Copy each of the following records verbatim, line for line.
+ + + + +
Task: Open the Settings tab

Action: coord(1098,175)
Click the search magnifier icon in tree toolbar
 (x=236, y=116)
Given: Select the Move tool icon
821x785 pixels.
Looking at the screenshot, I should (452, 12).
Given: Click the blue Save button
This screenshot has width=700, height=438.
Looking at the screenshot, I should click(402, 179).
+ + + + +
== Answer for this exercise ==
Task: Open the Settings tab

Action: coord(1098,175)
Click the search magnifier icon in tree toolbar
 (x=236, y=116)
Given: Select the Move tool icon
821x785 pixels.
Looking at the screenshot, I should (452, 12).
Given: Click the blue Save button
This screenshot has width=700, height=438.
Looking at the screenshot, I should click(402, 179).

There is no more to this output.